Шрифт:
Интервал:
Закладка:
— Это духовная жестокость — вбить в голову ни в чем неповинному человеку, что стоит ему перестать подрезать деревья, как он начнет злоупотреблять доверием своего киббуца. Вожди устроили ему особого рода промывку мозгов, а сами отправились в Лондон вершить политику… Этот бедняга верит, что редкие таланты вождей освобождают их от долга работать на плантации, а если он ограничится музыкой, то станет паразитом. Слава Богу, что он еще согласен писать музыку в свободное время. В таком фанатичном обществе его, несомненно, убедят, что и это пустая трата сил. Сочинять надо песни о родине для детского сада.
Я невольно вступил в спор. Изложил свою позицию. Рабочие поселения не выживут, если там будут только посредственности. Рассказал кое-что из того, что знал об идее киббуца. Розендорф говорил со мной как с человеком, который повредился умом.

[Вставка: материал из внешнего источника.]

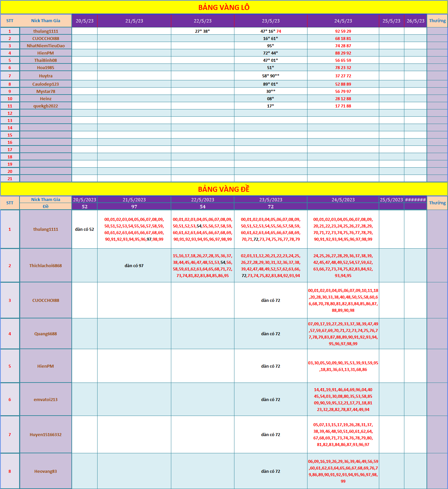
Task: Click the Huytra nickname cell
Action: pos(46,76)
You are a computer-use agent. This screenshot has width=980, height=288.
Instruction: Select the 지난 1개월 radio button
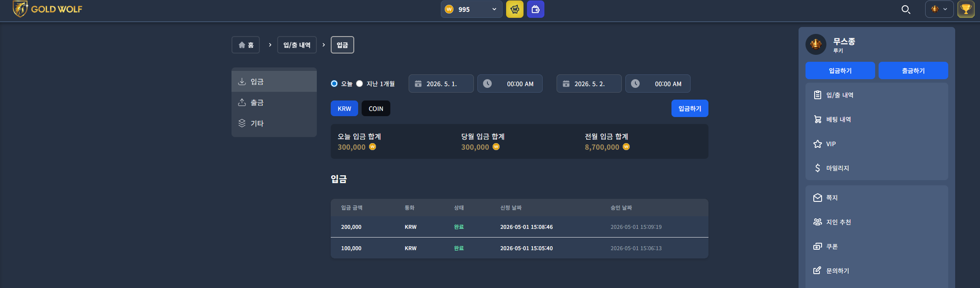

— Все, что ты говоришь (только настоящее раздражение может заставить его обратиться ко мне на «ты»), — мило и прекрасно, и я желаю им удачи, хотя я и сомневаюсь, что им удастся создать образцовое общество, о котором они рассуждают. Никто не убедит меня, что можно взять такого человека и задушить его в заброшенном упаковочном цехе.
Потом Розендорф заявил, что не будет знать ни минуты покоя, пока не вытащит Вилли оттуда.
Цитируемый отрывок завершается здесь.